Peru is not only known as the homeland of the potato. It is in this mountainous country that one of the most outstanding 19th century railway designers, engineer Ernest Malinowski, built the world's most elevated railway line, owned by Peru Rail. The record was beaten by the line opened in Tibet in 2006. The Peru railways are characterised by unique picturesque routes and increasing tourist traffic.
In July 1911 Hiram Bingham, archaeologist, Yale University professor, discovered Machu Picchu, the mysterious city of the Incas. A luxury train being a joint property of Orient-Express Hotels was named after the explorer. Hiram Bingham carries tourists from Cusco to Machu Picchu. A blue locomotive with a yellow inscription Peru Rail pulls five Pullman carriages built according to canons of the 1920s. 84 passengers can make use of their own compartments, a bar carriage (with an open-air porch outside), to which meals are supplied from the kitchen carriage. The predominant material inside the carriages is polished wood and brass and superior quality fabrics and upholstery. The luxury travelling conditions form a decent background for feasting your eyes on the views outside the wraparound windows.
Machu Picchu can be reached from Cusco e.g. by bus but a journey on Hiram Bingham is the most comfortable alternative. The train departs from Poroy station at 9 AM (three hours after the start of the bus journey). The train staff serves breakfast and the route leads through fields with picturesquely scattered Indian villages.
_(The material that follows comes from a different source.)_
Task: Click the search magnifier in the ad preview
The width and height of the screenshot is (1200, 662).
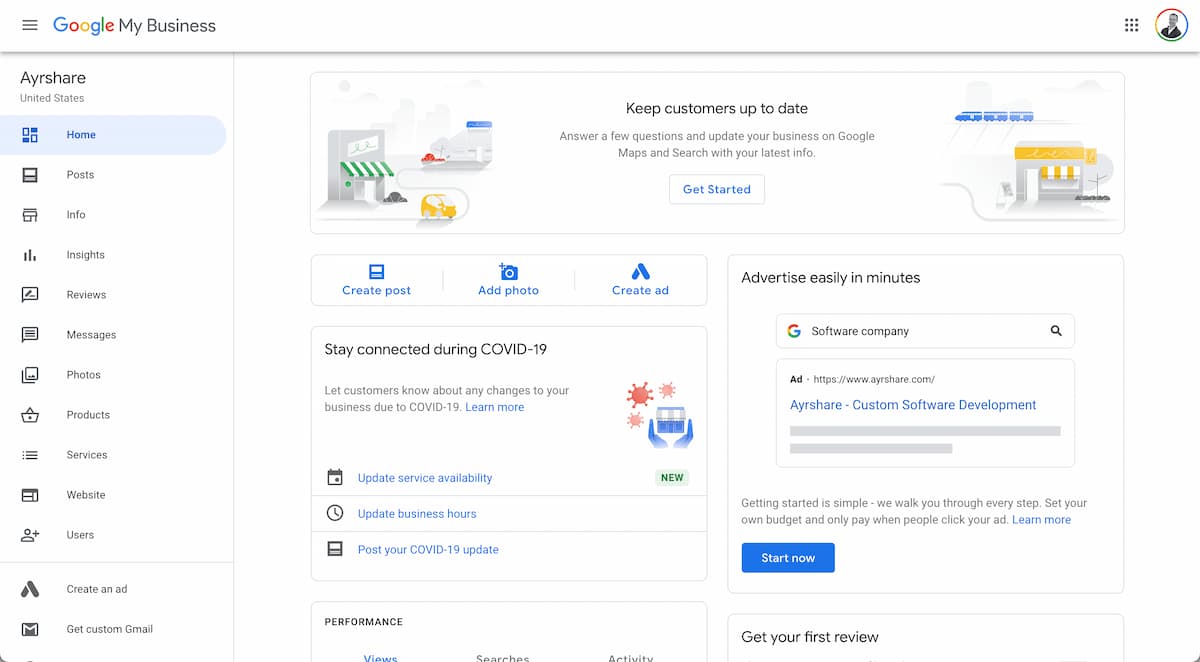Action: 1056,330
The crop field terraces on the slopes of the Andes, gorges sculpted for centuries by water or ruins of the former fortresses of the Incas linked by stone roads are unforgettable views. The ruins of Quente (meaning a humming-bird) covered in flowers with myriads of humming-birds flying around are equally impressive. After more than three hours the train arrives in Aguas Calientes - a town surrounded by tall green mountains. There passengers take a bus to Machu Picchu Sanctuary Lodge where they can enjoy their lunch in charming scenery. A guided tour of the ruins starts after lunch (at that time the coaches depart).
The prospect of having a few hours of free time in Machu Picchu is very attractive. During that time one can drink tea at sunset, and re-board the train at 6.50 PM. The train bar serves cocktails and guests join in revelry with live music. A four-course dinner is then served accompanied by tastings of wines and beers of Peru and of various non-alcoholic beverages. During the journey it is worth venturing outside on the porch (or the platforms of the locomotives) to admire the unusually clear starry sky. The train reaches Poroy station at about 10 PM. Afterwards, passengers are transported back to their hotel. This journey leaves unforgettable memories of the beauty of the Andean landscape and the excellent service of Peru Rail - certainly worth the money spent.